◆ SHORT PROBLEM: Copy out every line in the data below that contains the string "Link". Case counts.

══════════

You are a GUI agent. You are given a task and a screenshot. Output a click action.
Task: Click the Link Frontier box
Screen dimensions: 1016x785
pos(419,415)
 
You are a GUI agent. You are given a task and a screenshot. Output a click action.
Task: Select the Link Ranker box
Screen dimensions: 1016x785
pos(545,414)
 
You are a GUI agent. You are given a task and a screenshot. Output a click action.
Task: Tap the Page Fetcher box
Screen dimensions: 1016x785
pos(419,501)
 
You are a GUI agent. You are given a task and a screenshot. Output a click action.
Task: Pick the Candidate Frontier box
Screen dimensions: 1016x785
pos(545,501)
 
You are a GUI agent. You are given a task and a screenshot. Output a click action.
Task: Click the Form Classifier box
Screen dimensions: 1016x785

══════════

◆ IN RESPONSE:
Task: Click the Link Frontier box
Task: Select the Link Ranker box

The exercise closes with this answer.